Final Report
Summary
We implemented a parallel perfect matching algorithm for Chemical Bond Assignment on the CPU and in CUDA on the GPU and compared the performance of the two implementations.
Background
Our problem was of bond perception, a common task in computational Chemistry. This came down to implementing a parallel perfect matching algorithm for a connected undirected graph. The existing libraries that do bond perception are exponential in runtime and not implemented on parallel architectures. The current sequential perfect matching algorithms are around O(V2.5) work and the parallel algorithms are in RNC. Our algorithm is in O(N*logk(N)), where k is a constant.
Our Basic Algorithm:
- Perceive single bonds using simple distance formula on input atoms.
- Assign double bonds via a perfect matching on the graph induced by the single bonds.
- Perfect matching guaranteed by structure of molecule.
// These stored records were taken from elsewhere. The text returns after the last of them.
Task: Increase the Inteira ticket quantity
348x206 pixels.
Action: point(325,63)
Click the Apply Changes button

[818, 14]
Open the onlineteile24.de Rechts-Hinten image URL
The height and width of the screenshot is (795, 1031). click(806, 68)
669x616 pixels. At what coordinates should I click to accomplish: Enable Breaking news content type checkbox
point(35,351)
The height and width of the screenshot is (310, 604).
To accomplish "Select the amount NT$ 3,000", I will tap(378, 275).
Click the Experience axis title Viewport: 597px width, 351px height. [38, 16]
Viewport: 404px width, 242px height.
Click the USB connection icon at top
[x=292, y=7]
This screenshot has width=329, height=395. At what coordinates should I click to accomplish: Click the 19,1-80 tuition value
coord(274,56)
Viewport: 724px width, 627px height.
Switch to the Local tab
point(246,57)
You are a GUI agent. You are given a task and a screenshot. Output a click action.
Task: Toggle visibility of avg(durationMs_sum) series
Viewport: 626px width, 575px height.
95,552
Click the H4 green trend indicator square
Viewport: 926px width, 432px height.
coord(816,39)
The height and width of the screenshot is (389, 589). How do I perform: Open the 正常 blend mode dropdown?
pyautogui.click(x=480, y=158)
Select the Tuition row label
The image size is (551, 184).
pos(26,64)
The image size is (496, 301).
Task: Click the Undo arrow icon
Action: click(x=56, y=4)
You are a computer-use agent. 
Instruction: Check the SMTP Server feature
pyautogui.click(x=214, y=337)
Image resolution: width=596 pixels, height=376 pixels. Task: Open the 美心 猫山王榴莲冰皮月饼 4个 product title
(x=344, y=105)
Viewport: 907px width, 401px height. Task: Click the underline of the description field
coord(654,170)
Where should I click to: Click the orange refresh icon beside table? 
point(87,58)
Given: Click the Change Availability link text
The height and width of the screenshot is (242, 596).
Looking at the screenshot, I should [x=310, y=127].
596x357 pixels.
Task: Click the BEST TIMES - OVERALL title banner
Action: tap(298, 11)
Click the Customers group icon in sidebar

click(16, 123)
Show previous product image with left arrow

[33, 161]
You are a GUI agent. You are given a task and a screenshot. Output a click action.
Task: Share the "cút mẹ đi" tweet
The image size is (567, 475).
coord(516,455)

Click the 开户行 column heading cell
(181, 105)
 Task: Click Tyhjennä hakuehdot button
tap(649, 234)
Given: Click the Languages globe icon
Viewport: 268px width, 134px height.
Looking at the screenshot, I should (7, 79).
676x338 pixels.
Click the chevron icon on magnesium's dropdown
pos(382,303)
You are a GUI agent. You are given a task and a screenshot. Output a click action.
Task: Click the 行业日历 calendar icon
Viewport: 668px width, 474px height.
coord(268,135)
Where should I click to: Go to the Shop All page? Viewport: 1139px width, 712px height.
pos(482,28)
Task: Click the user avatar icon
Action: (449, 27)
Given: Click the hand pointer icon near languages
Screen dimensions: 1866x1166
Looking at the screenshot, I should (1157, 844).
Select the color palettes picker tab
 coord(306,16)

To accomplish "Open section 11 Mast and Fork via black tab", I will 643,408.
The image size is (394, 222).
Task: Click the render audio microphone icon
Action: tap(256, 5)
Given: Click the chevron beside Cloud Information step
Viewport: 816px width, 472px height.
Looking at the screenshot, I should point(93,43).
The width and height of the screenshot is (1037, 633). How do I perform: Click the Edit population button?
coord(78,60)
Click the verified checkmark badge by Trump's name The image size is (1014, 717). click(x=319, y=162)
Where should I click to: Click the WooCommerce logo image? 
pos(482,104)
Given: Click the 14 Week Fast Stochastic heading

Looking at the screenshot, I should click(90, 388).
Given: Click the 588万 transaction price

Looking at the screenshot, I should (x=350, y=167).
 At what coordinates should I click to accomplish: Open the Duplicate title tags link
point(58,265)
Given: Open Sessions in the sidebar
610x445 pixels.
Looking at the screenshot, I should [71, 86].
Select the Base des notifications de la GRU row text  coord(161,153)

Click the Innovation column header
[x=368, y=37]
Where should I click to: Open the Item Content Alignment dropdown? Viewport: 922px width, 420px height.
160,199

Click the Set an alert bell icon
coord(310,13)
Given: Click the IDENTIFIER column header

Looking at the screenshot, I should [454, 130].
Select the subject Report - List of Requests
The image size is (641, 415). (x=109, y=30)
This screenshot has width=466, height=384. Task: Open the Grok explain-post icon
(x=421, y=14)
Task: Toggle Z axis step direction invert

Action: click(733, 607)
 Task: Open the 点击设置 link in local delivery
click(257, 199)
On a high level, the algorithm finds edges to include in the matching by leveraging properties of the Tutte Matrix. It deletes two rows and two columns from the Tutte matrix at every iteration and puts that pair of vertices as an edge in the matching. It keeps doing so until the matrix is completely used and all vertices are paired with exactly one other vertex. The original algorithm computes the determinant to check if a perfect matching exists. We don’t do so because we are guaranteed that at least one exists.
Our problem to figure out the edges to delete translated into solving a system of linear equations. We used LU decomposition with partial pivoting to solve the equation PA = LU. We then used forward and back solving to solve Ly=Pb and then solved Ux=y. Once we solved these equations, we used the results in the Rabin Vazirani algorithm and decided which edges to remove based on certain constraints in RV algorithm.
We represented our input graph(molecule structure) as an adjacency matrix. Our output was a representation of the edges in the matching which translated to assignment of single and double bonds to our atoms. We used a vector of vectors representation for our adjacency matrix.
This problem is highly parallelizable in nature as a majority of the computation on each iteration of the algorithm is independent of each other and is not arithmetically intensive. We tried openMp and CUDA, and the results are below. A huge bottleneck for performance was the amount of memory needed. Other than that, finding smart access patterns to do operations on matrix was also something that had a lot of scope for giving good speedup. The only dependencies are between iterations choosing which edge to put in the final matching. Each of those iterations is highly parallelizable.
Approach
Rabin Vazirani Implementation
The original Rabin Vazirani (RV) algorithm requires computing a matrix inverse at each iteration. However, performing a matrix inversion for large matrices is very numerically unstable. Each iteration RV only requires the first row or column of A-1. Thus, instead of computing A-1 directly, we solve the system Ax=b where b=<1,0,0, ... ,0>. This makes x the first column of A-1.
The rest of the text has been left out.